**WORK REQUEST**
Please pick out and copy every line in the entries below that contains the string "your". Case counts.

**GIVEN RECORDS**
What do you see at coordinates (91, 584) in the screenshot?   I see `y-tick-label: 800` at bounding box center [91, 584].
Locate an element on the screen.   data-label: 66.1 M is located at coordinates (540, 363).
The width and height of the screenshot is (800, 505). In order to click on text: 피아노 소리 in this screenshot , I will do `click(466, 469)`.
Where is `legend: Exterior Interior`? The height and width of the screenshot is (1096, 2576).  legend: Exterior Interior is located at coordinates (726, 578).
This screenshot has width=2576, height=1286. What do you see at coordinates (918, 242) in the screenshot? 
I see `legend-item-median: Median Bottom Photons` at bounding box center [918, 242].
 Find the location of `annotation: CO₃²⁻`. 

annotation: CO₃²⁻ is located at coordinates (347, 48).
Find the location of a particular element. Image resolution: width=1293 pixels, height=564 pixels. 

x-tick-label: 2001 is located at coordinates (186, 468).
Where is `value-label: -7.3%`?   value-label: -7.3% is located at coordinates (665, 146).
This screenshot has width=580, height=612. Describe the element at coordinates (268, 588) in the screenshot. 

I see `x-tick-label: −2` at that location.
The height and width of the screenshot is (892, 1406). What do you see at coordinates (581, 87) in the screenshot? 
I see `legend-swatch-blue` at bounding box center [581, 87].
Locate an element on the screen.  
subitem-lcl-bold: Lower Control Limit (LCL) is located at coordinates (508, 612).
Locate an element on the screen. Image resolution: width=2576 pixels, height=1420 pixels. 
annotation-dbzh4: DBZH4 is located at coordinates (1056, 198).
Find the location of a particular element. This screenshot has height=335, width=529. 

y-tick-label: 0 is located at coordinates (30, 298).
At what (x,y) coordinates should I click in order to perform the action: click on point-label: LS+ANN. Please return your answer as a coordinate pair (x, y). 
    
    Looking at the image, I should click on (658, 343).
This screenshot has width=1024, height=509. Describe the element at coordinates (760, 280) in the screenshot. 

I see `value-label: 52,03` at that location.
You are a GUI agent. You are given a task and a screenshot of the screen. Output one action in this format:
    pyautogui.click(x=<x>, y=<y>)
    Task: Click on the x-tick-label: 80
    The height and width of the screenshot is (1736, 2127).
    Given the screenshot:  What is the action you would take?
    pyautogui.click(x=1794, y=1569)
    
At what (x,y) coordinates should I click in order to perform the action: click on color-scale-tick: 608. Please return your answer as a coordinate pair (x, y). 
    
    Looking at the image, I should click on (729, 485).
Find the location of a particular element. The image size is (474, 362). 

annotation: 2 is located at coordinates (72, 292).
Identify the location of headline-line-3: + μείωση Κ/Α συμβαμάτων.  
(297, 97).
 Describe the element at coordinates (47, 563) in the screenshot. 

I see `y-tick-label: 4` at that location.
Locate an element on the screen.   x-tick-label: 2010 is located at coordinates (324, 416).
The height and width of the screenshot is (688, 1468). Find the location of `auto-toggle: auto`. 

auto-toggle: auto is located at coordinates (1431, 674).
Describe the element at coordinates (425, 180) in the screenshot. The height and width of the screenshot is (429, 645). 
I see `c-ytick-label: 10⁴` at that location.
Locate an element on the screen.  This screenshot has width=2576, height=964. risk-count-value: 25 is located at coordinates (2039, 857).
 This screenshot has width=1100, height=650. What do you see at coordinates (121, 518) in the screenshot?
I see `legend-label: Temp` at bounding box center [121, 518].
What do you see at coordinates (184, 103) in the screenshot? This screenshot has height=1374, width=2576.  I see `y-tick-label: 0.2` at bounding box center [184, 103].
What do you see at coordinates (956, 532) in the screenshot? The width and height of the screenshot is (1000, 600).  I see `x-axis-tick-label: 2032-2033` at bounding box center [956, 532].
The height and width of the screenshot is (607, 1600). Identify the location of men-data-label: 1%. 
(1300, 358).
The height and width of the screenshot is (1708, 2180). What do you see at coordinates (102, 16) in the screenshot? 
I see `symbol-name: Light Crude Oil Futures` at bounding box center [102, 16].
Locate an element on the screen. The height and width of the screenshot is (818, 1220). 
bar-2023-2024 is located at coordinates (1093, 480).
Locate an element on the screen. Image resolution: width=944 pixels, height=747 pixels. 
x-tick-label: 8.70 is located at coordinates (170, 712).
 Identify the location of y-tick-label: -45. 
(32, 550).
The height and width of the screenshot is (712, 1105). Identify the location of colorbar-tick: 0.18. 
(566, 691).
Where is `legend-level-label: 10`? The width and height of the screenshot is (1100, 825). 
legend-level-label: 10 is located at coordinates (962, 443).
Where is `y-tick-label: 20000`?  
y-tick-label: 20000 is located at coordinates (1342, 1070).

**EXERCISE RESULT**
At what (x,y) coordinates should I click in order to perform the action: click on point-label: LS+ANN. Please return your answer as a coordinate pair (x, y). 
At what (x,y) coordinates should I click in order to perform the action: click on color-scale-tick: 608. Please return your answer as a coordinate pair (x, y). 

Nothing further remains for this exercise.